By May 1917, SANLC companies being employed at Dannes ammunition depot, Saigneville quarry and in the Forest d’Eawy are mentioned. Mention was later made of SANLC work at Dunkirk, St. Valery-en-Caux, and Zeneghem, as well as the ports of Le Havre and Rouen. Companies were also engaged at Abancourt.
Tensions were reported in the SANLC camps, mainly apparently arising from the restrictions of segregation, having to work night shifts, and poor food.

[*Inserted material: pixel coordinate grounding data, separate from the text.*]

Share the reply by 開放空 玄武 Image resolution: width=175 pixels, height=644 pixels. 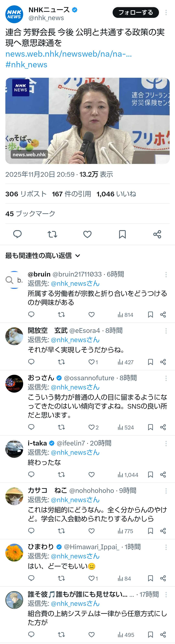(x=163, y=362)
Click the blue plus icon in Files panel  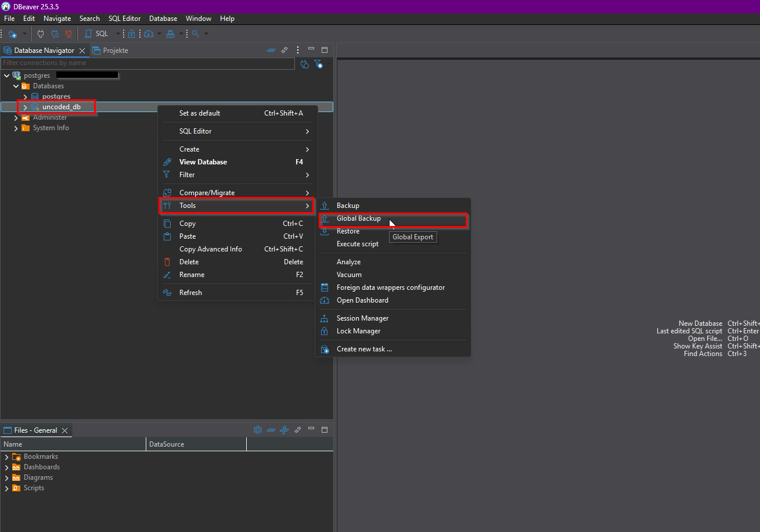(284, 430)
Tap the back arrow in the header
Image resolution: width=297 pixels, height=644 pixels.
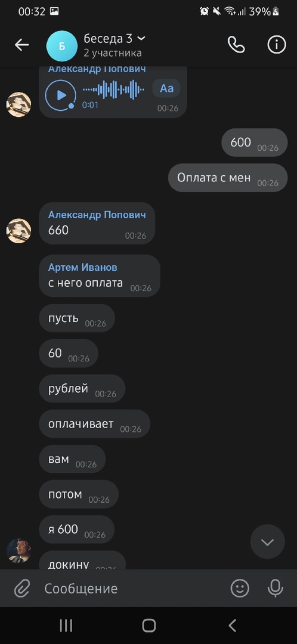(22, 45)
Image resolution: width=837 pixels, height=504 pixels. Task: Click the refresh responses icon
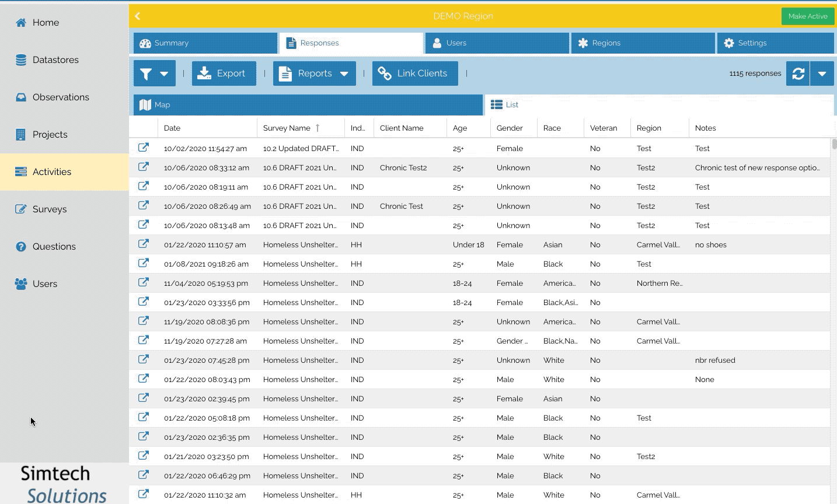click(x=798, y=74)
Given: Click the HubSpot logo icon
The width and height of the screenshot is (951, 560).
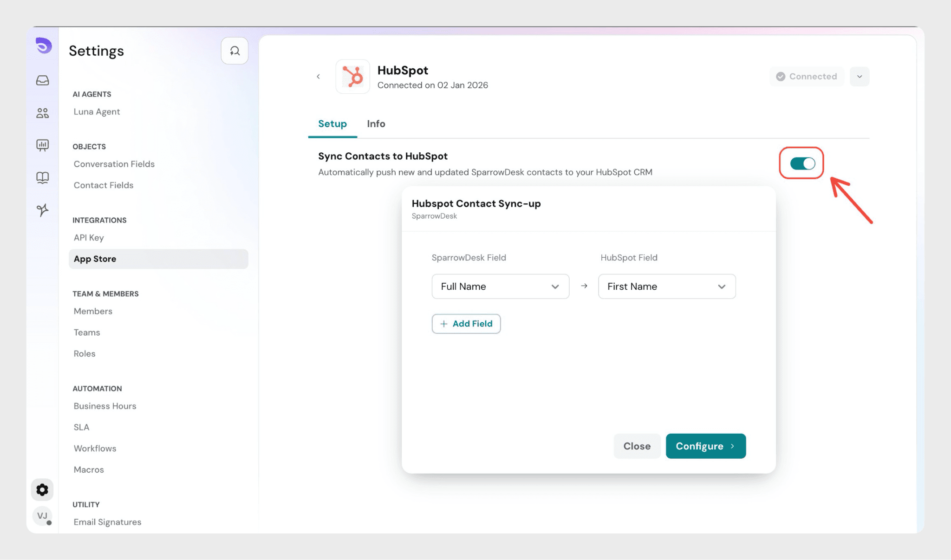Looking at the screenshot, I should [x=352, y=77].
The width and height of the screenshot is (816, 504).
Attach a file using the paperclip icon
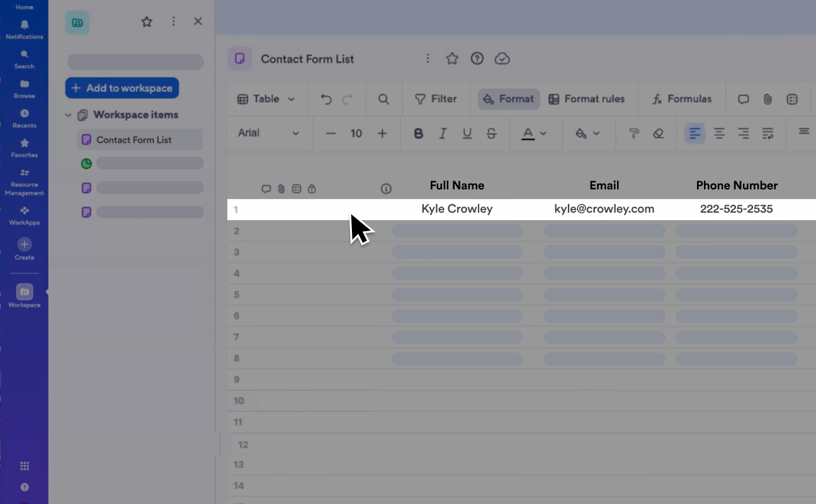coord(767,99)
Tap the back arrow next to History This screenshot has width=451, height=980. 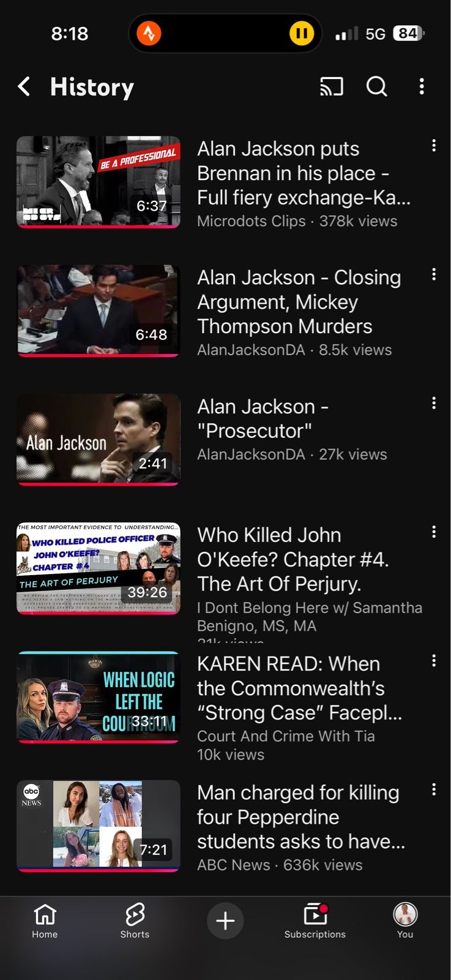pyautogui.click(x=24, y=86)
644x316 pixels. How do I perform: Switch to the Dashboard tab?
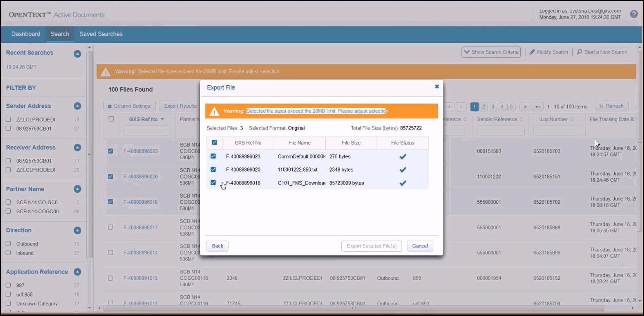coord(26,34)
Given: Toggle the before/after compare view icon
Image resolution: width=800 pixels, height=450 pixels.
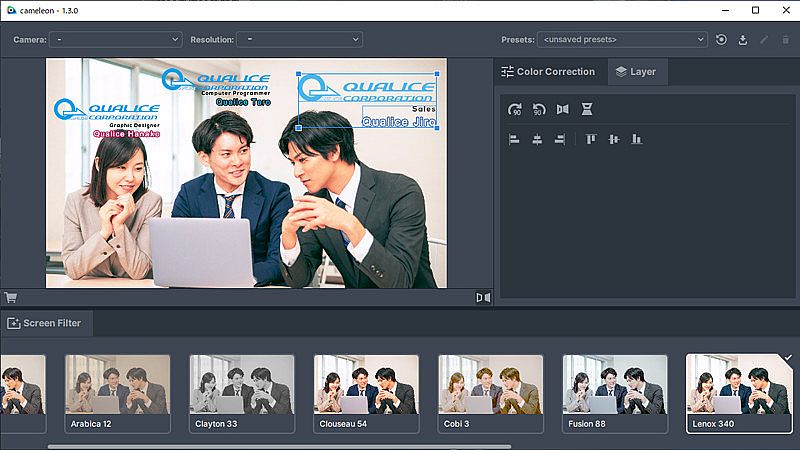Looking at the screenshot, I should pyautogui.click(x=483, y=297).
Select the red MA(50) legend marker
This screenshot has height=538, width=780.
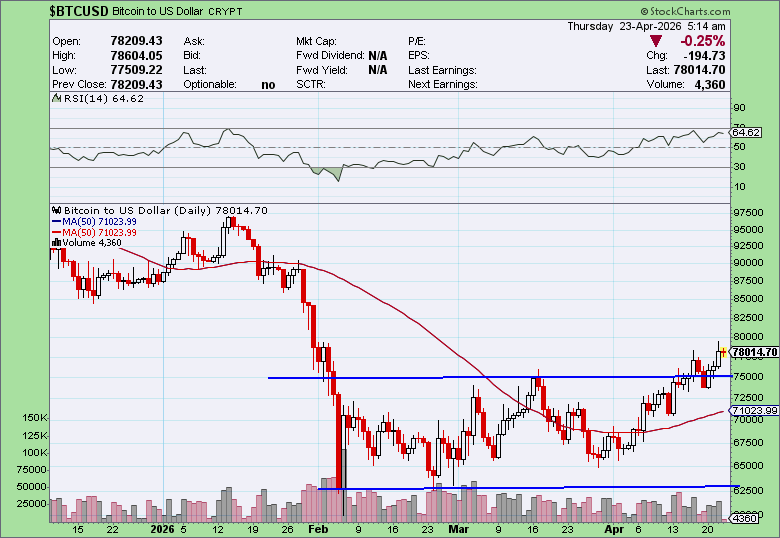(x=57, y=232)
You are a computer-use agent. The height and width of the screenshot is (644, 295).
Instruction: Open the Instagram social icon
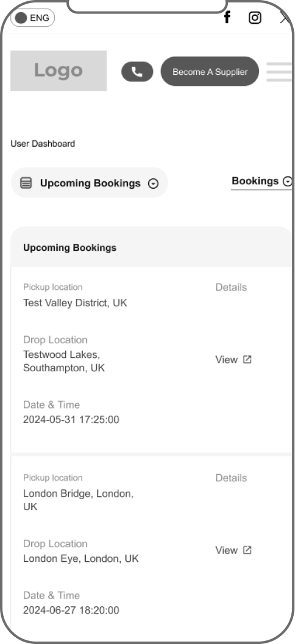point(255,18)
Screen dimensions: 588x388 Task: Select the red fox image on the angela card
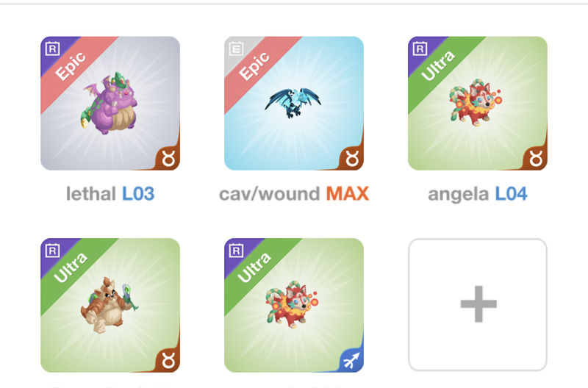475,102
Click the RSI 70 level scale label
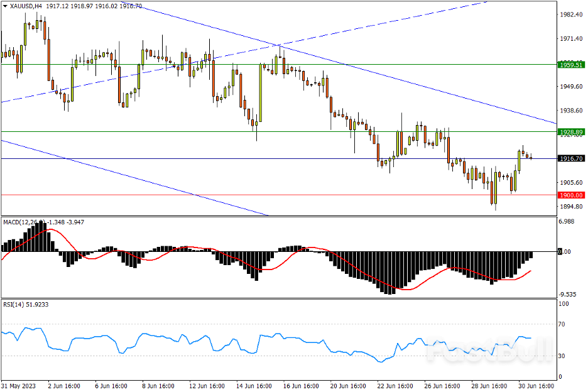The height and width of the screenshot is (392, 588). [x=563, y=324]
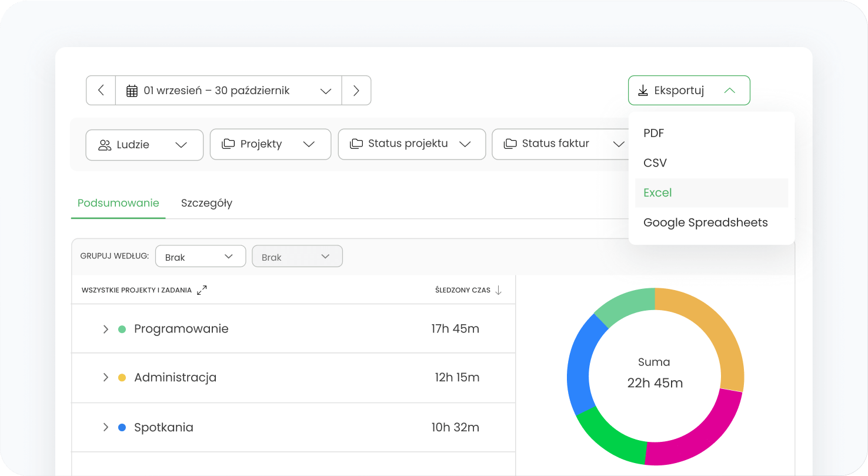Go to previous date range arrow
This screenshot has width=868, height=476.
click(101, 91)
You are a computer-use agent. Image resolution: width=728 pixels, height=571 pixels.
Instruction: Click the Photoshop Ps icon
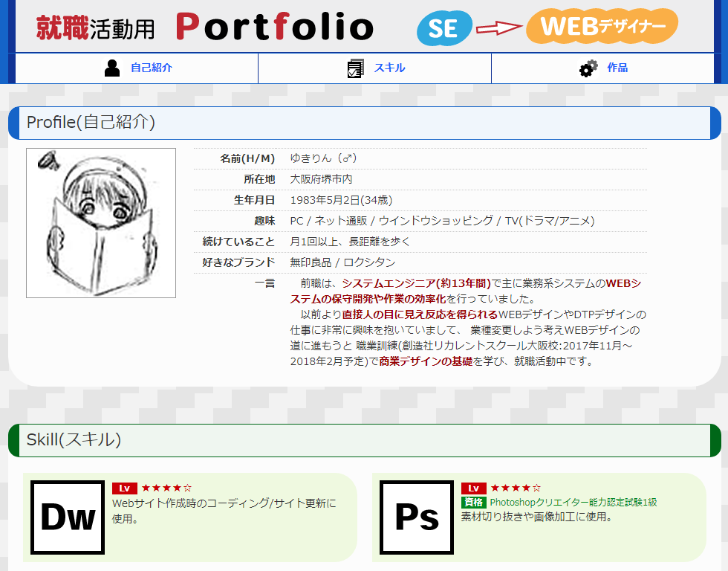click(x=417, y=517)
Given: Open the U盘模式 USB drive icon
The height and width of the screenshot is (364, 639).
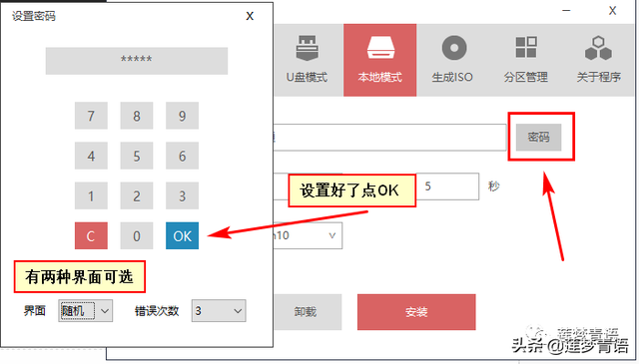Looking at the screenshot, I should (307, 49).
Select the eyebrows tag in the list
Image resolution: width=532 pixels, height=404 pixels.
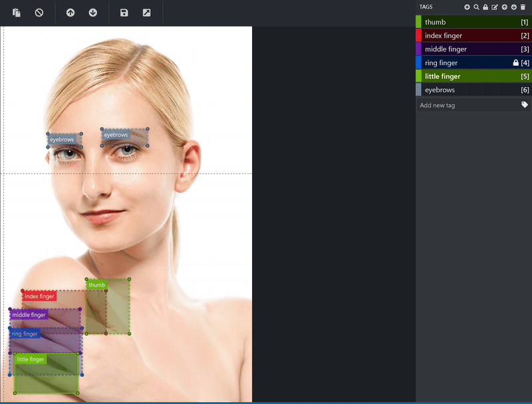pos(473,90)
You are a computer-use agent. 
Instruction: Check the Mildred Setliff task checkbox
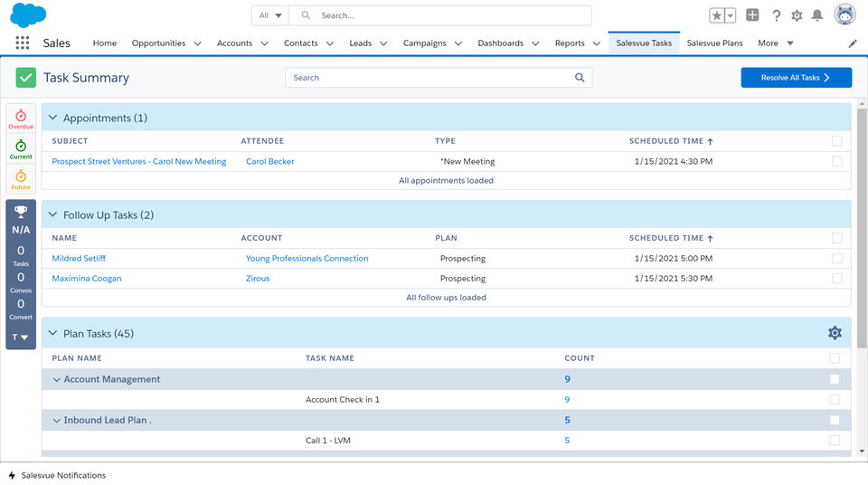click(x=836, y=258)
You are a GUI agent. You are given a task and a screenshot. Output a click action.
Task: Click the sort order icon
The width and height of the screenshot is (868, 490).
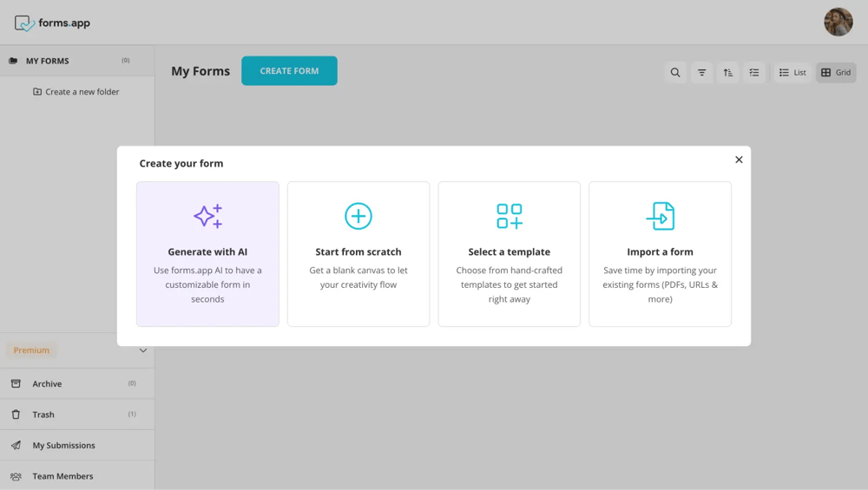[x=728, y=73]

“Mendi” disaster, 21 February 1917
The loss of more than 600 men of the 5th Battalion of the SANLC was entirely accidental. “Mendi”, en route to Le Havre, was struck by the “Darro”, a larger mail ship, in thick fog 19km south of St Catherine’s Point on the Isle of Wight. Imperial War Museum notes “The Darro survived the collision but the Mendi sank quickly [as a result of a gash in its side], leaving 607 men dead. Some were killed on the point of impact, many others drowned. The Mendi has become the symbol for commemoration of their service. The extent of the loss of life in the Mendi disaster established its status as a national tragedy in South Africa, which briefly overwhelmed racial divisions. The entire South African House of Assembly rose in silence on 9 March 1917 as a mark of respect. Prime Minister Louis Botha gave an address commending the ‘native’ participation in the war and leading an unopposed motion in ‘to record an expression of its sincere sympathy with the relatives of the deceased officers, non-commissioned officers and natives in their bereavement.”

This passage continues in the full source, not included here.